Сатир подобрался и, кажется, даже немного протрезвел.
– Некрасиво с твоей стороны напоминать мне об этом, – сказал он, ни разу не сорвавшись на блеяние. – Тем более я сам тебе всё честно рассказал, как другу.
– Другу? – Геркана корёжило, будто в него вселился бес. – О какой дружбе ты говоришь, старый выпивоха? Ты следишь за мной, следишь за ним, следишь за этой лернейской гидрой Нилией…
– Не говори так, малыш Геркан, – Леней стянул с головы ушанку и нервно мял её в руках.
– А мы врём тебе! Врём о том, чем занимаемся. Мы врём тебе с первого дня, козёл! А ты и уши развесил, – Геркан снова глотнул из бокала. – Только грёбаный Зевс и мой треклятый папаша оказались умнее тебя и ни слову, ни единому твоему слову не поверили.
Леней казался раздавленным. В глазах его стояли слёзы.
– Зачем ты так говоришь? Скажи, что это неправда.
– Это правда, – жёстко отрубил Геркан. – Нет и не может быть никакой дружбы. Иди отсюда. Расскажи своему Дионису и Громовержцу, как я тебя… как я… Иди.
Сатир поднялся из-за стола и заковылял к выходу. Его нелепая ушанка осталась лежать на столе. В дверях Леней споткнулся, кувырнулся на пол и поднялся уже на четыре ноги. Глаза чёрного козла всё так же были наполнены болью:
– Прощай, маленький Геркан, – тихо проговорил козёл и вышел.
– Да и проваливай! – заорал вдруг полубог. – Очень ты мне нужен был! Без тебя обойдусь! Без вас, без всех обойдусь!
Георгий Денисович залпом опрокинул бокал, но присосался к нему на этот раз очень надолго. Кадык его ходил туда-обратно, с ритмичностью поршня от насоса. Кажется, он подливал себе в бокал прямо в процессе пития. Наконец грохнул бокалом по столу и бешено посмотрел на меня:
– Что? Тоже думаешь, что я неправ? Отвечай!

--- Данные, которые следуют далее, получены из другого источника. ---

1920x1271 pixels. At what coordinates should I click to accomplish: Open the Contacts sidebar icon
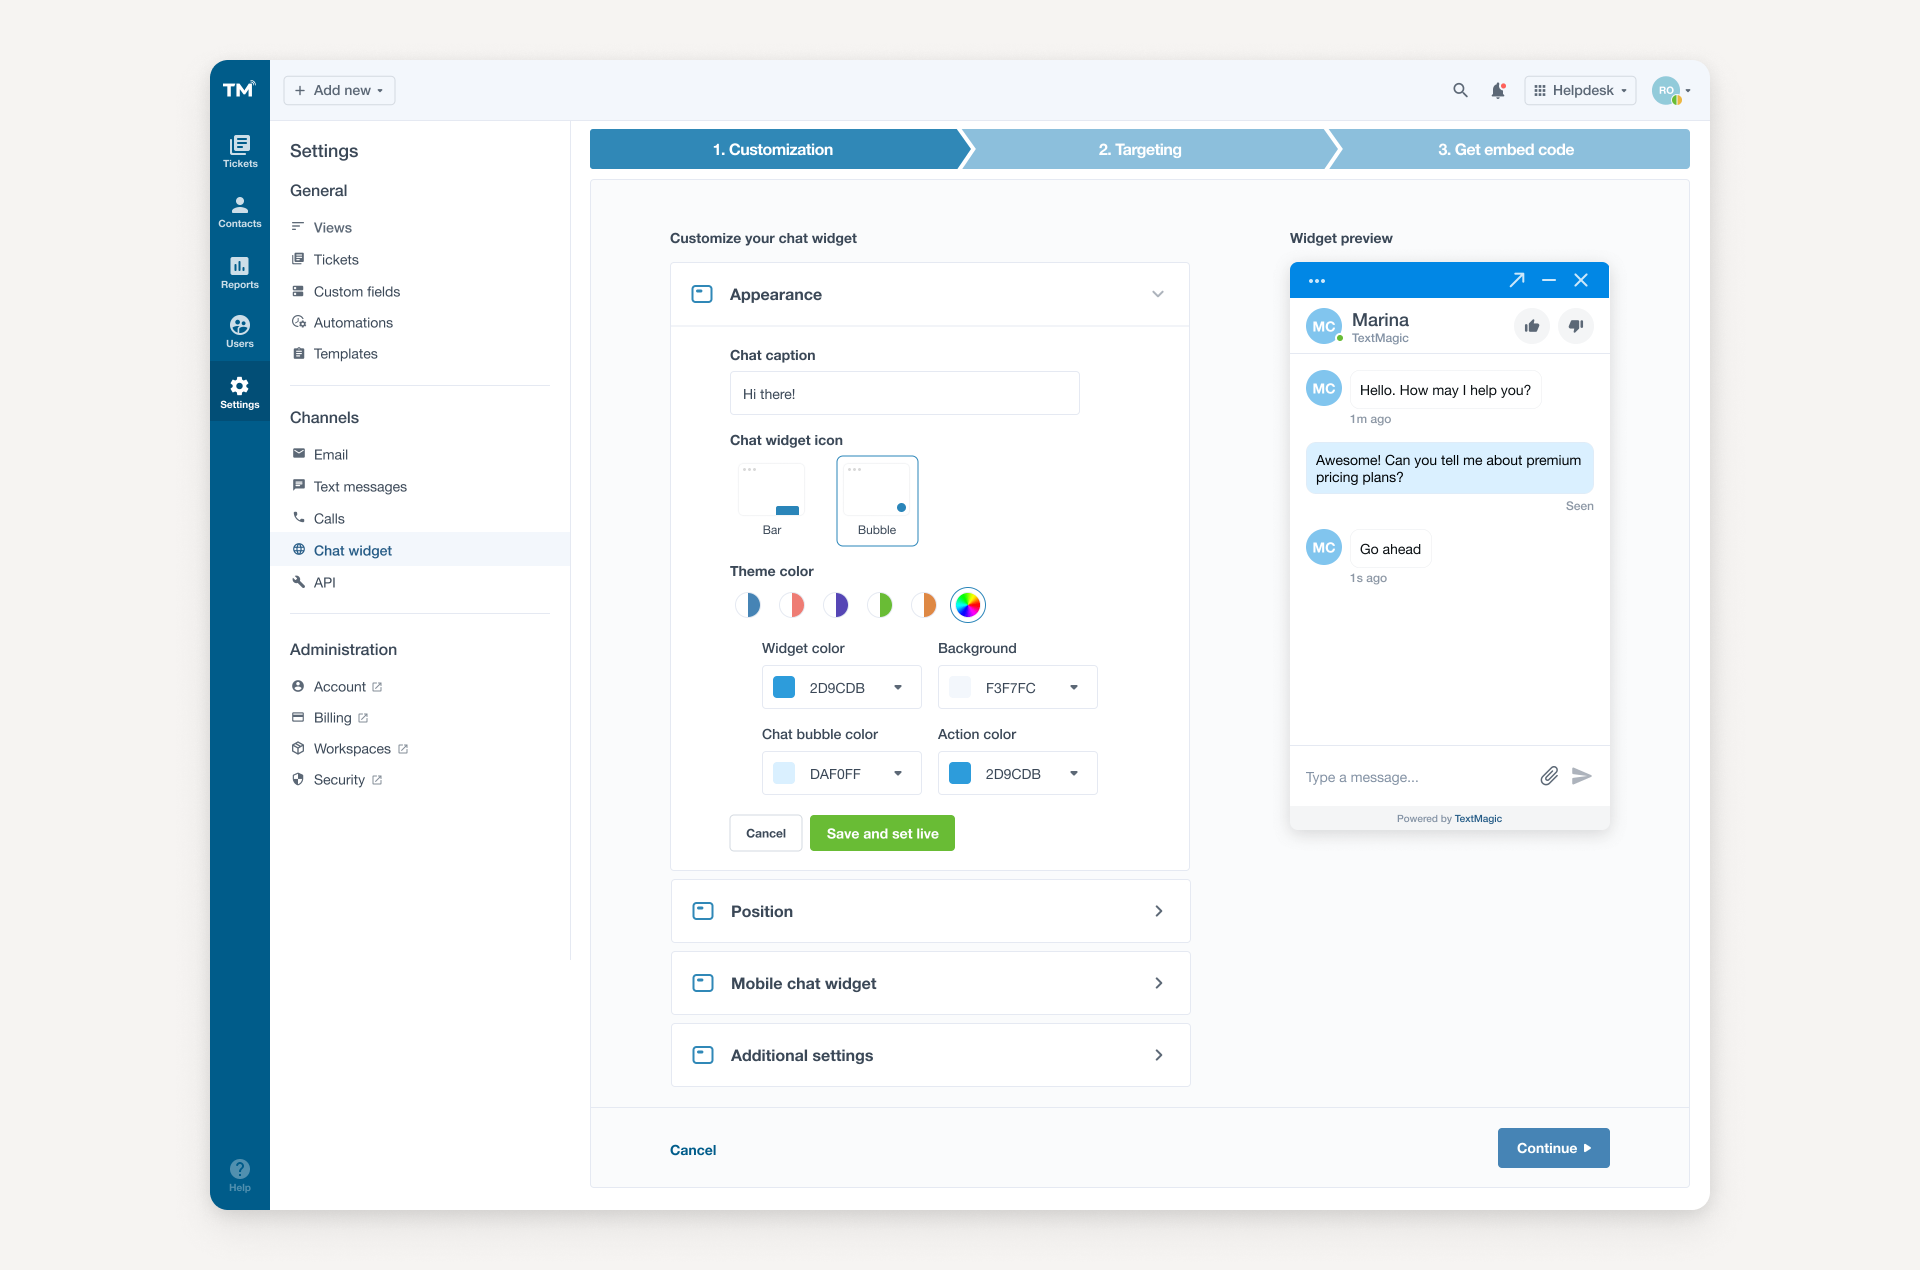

– Я думаю, что человек, готовый бросить всё из-за рефлексий, никогда не добьётся серьёзных высот, – пожал плечами я. – Чтобы достигать вершин, нужна жёсткость и решительность. Нужна упёртость.

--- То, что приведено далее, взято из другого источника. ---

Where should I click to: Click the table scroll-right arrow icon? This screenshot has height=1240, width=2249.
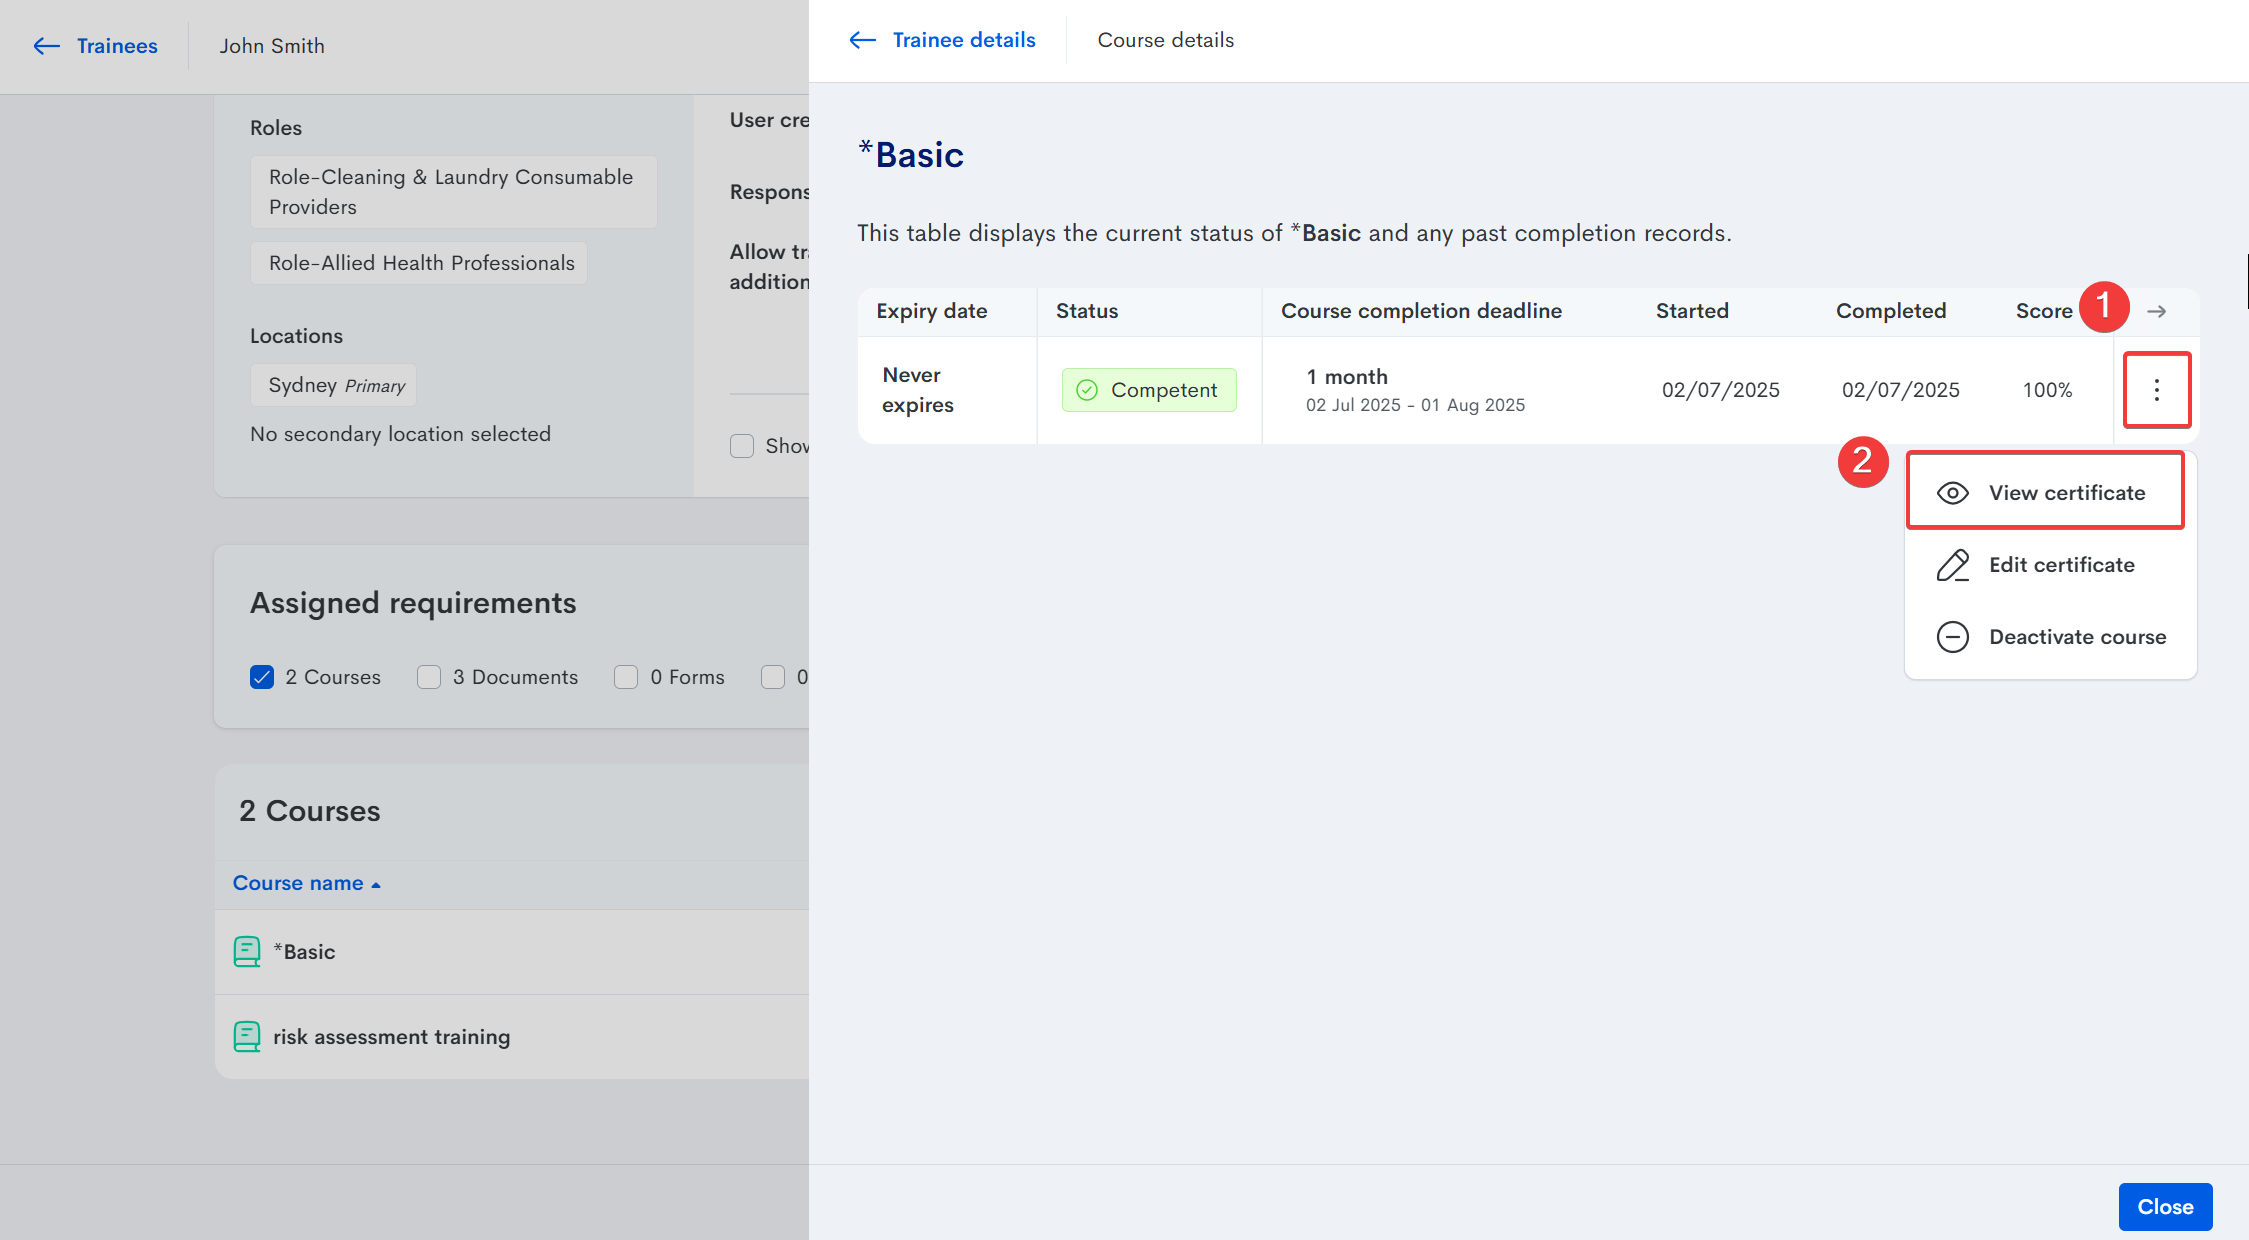(2156, 312)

– Ты забыл, с кем говоришь, смертный? – в пьяном голосе Геркана появилась надменность. – Я больше, чем человек! Так что не прикладывай ко мне свою низменную психологию.
– А Леней был прав. Тебе бы пора завязывать, ты уже пьян.

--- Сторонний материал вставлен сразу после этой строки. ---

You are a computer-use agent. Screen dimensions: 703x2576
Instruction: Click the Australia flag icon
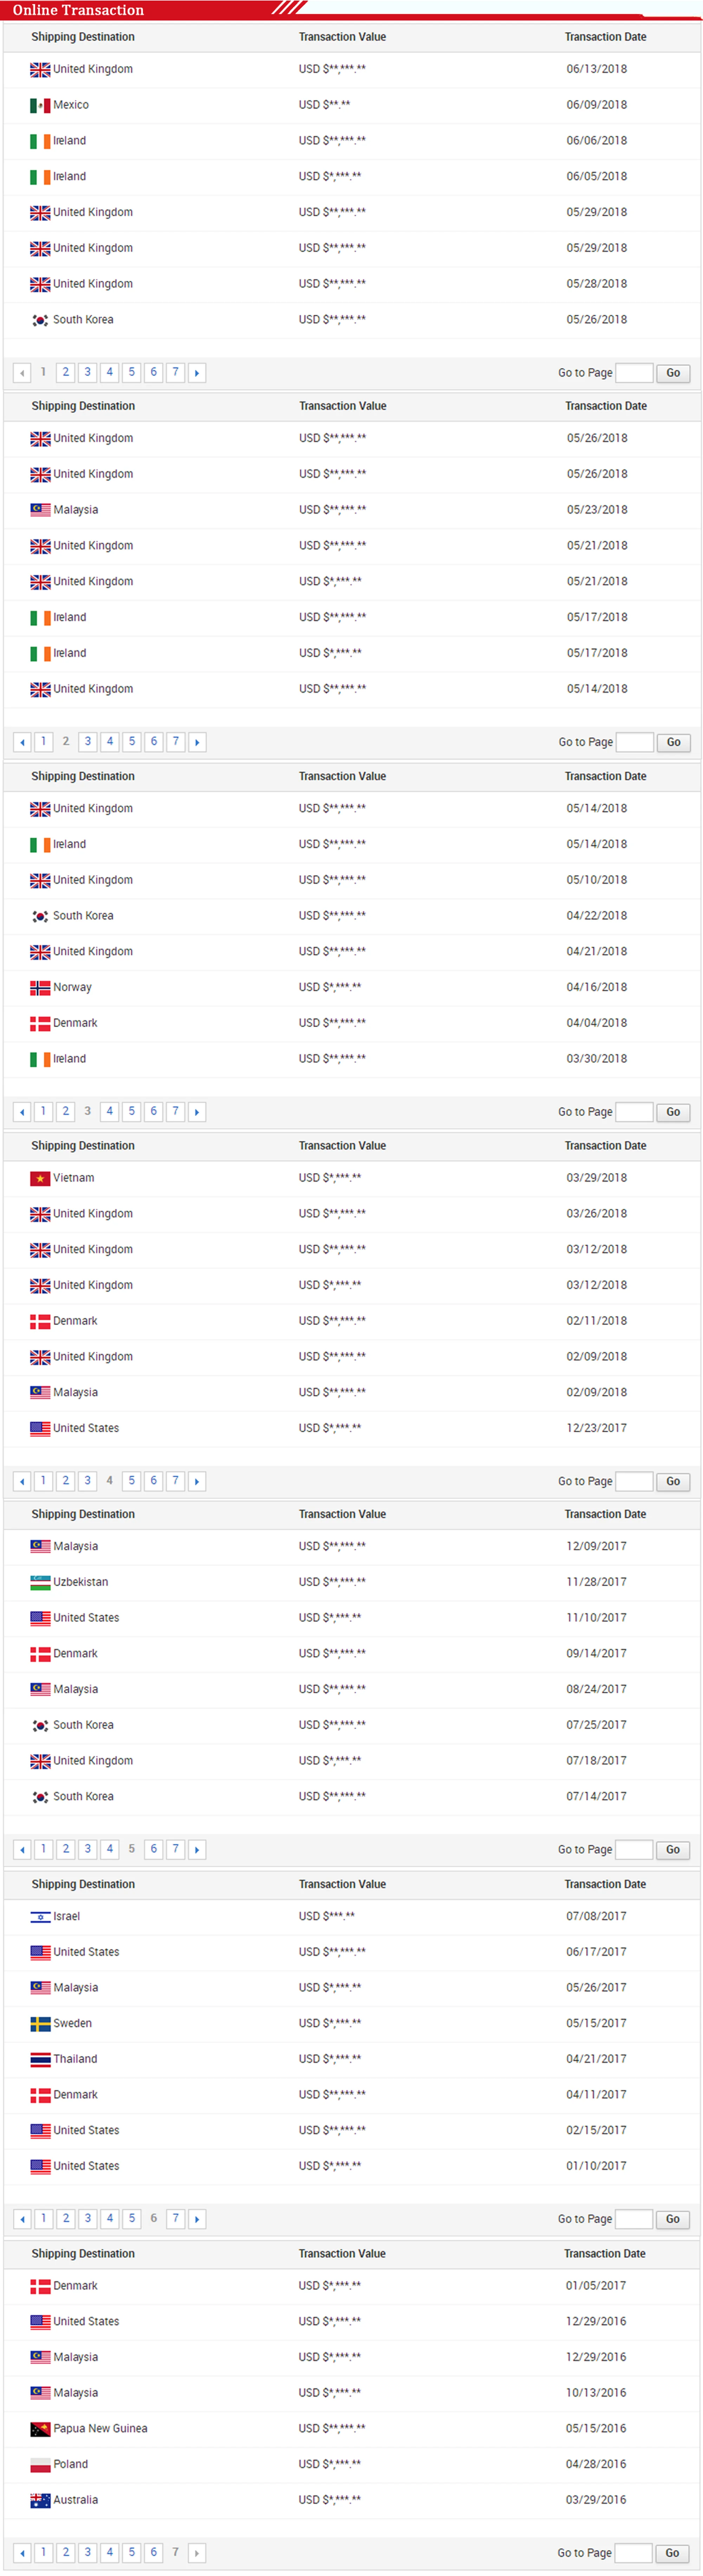point(40,2500)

– Что ты знаешь о пьянстве, возница? В мире существует шестьсот шестьдесят шесть степеней алкогольного опьянения. Последние пятьдесят девять придумало чёртово отродье, чтоб довести до знакового числа, но остальные шестьсот семь – честные. Ты знаешь от силы два десятка. Не тебе меня учить. Так что…
Он сделал вялый пасс рукой и материализовал второй бокал. Сперва пустой, он наполнился до краёв раньше, чем Георгий Денисович поставил его передо мной.
– Пей, – потребовал Геркан.
И я всё-таки с ним выпил. Не знаю, зачем. Может, от того, что устал, может, потому что трезвым смотреть на его пьянство казалось омерзительным, а может, от того, что мне было безумно жаль козлорогого выпивоху Ленея, жаль до желания напиться. Сатир ведь и впрямь хорошо к нему относился, а Геркан с первого дня его цинично использовал. Должно быть, я видел тогда себя в этом обиженном грустном Ленее. Но пил почему-то в этот момент с Герканом. Почему?